一种发酵生产杆菌肽的方法与流程
本发明属于发酵工程领域,具体涉及一种发酵生产杆菌肽的方法。
背景技术:
杆菌肽是一种由12种氨基酸组成的噻唑肽类窄谱抗生素,主要由特雷斯氏枯草杆菌和地衣芽孢杆菌发酵产生,对革兰氏阳性球菌和杆菌有效,对少数革兰氏阴性菌、螺旋体及放线菌也有一定的抑制作用。杆菌肽具有高效、低毒、残留量少等优点。因此,杆菌肽不仅是一种重要的抗生素药物,也是安全性良好的畜禽抗生素饲料添加剂。

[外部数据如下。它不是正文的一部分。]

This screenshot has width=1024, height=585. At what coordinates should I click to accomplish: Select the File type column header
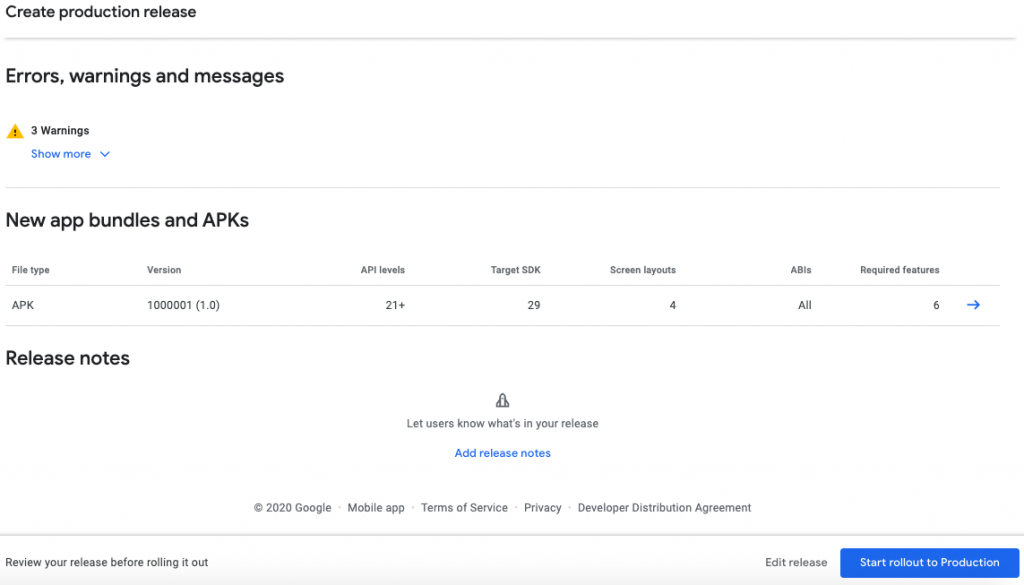click(31, 270)
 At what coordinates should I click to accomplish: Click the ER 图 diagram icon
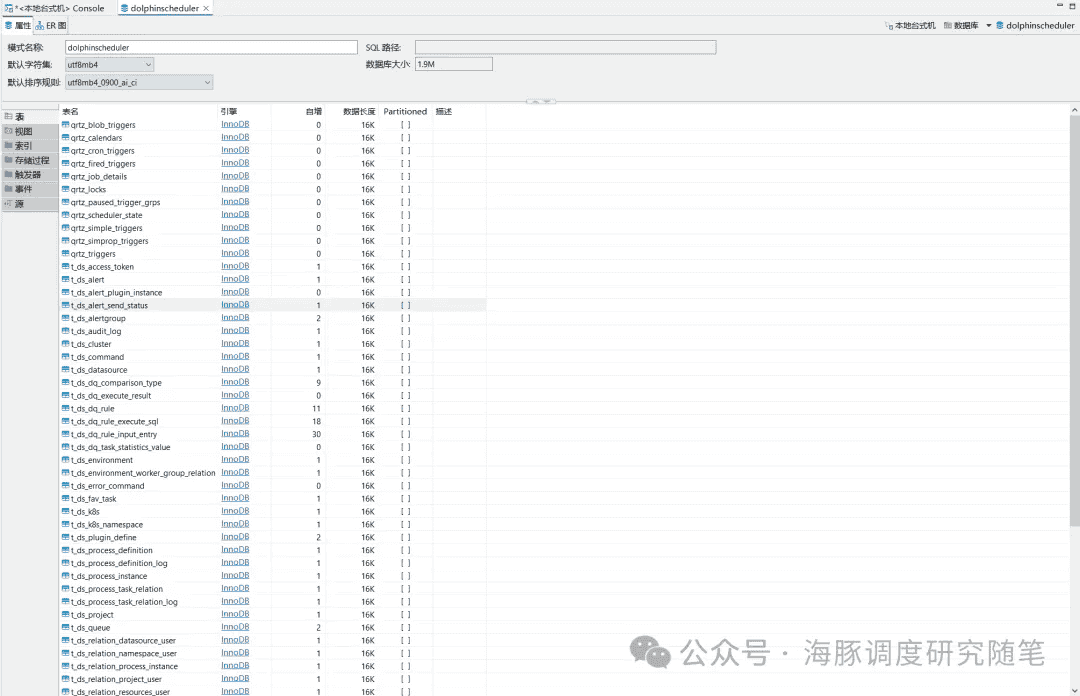[x=41, y=26]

杆菌肽是几种相似多肽组分的混合物,含有杆菌肽A、B1、B2、B3、C1、C2、C3、E、F等化学结构类似的异构体,其主要活性成分为杆菌肽A,分子式为C66H103N17O16S。杆菌肽F是杆菌肽A的降解产物,有肾毒性,需严格控制其含量。
杆菌肽是类白色至淡黄色的粉末,无嗅、味苦,有吸湿性,易被氧化剂破坏,在溶液中能被多种重金属盐类沉淀,杆菌肽在水中易溶,在乙醇中溶解,在丙酮、三氯甲烷或乙醚中不溶。

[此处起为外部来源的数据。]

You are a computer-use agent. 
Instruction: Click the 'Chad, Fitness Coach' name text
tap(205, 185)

在现有技术中,杆菌肽发酵具有其自身的特点,在大规模生产中也面临着一些需要解决的难题。
1)杆菌肽最终效价、杂质F的含量受发酵过程中温度影响很大。随着发酵温度的升高,杆菌肽效价增加,但同时杂质F的比例大幅度的增加。例如常规的杆菌肽发酵过程中,当发酵温度是37℃时杂质F的比例高达10%。

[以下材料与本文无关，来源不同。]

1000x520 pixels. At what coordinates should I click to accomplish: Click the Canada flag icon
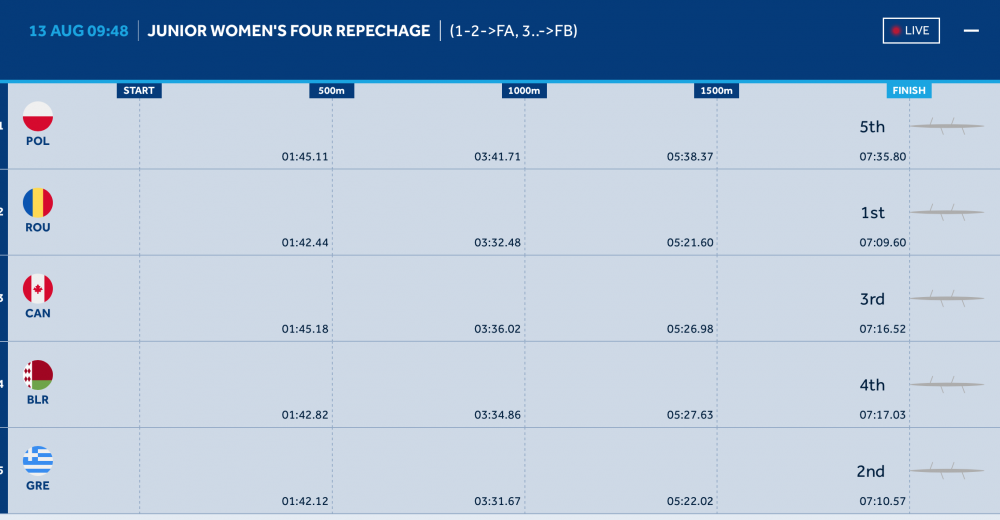click(x=38, y=289)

2)杆菌肽为微生物发酵的次级代谢产物,存在于发酵液中。杆菌肽不仅对其他生物有杀死或抑制作用,对产生菌自身也有杀死或抑制作用。随着杆菌肽在发酵液中浓度不断增高,其产生菌受到高浓度产物的反馈调节作用,使产生菌生物细胞及酶的潜力不能充分发挥,造成杆菌肽的产率难以提高,从而成为制约提高杆菌肽发酵水平的瓶颈。选育能耐受高浓度杆菌肽的产生菌固然可以使生产指标得以提高,但并不能从根本上解决问题。添加大孔吸附树脂也可降低发酵产物对产生菌的反馈抑制,使杆菌肽产量提高11%以上,但大孔树脂的加入导致菌丝过早断裂并衰亡,存在发酵终点明显提前的弊端,加入的大孔树脂和菌丝混在一起,无法有效分离。3)杆菌肽是肽类抗生素,由一系列氨基酸通过酶催化合成,因而氮代谢对杆菌肽的合成影响明显。而目前的有机氮源大多为大宗农副产品,其质量受产地、加工方式等影响,造成大规模生成中不同发酵批次间菌种的次级代谢水平不一致,进而影响下游纯化,最终影响产品质量。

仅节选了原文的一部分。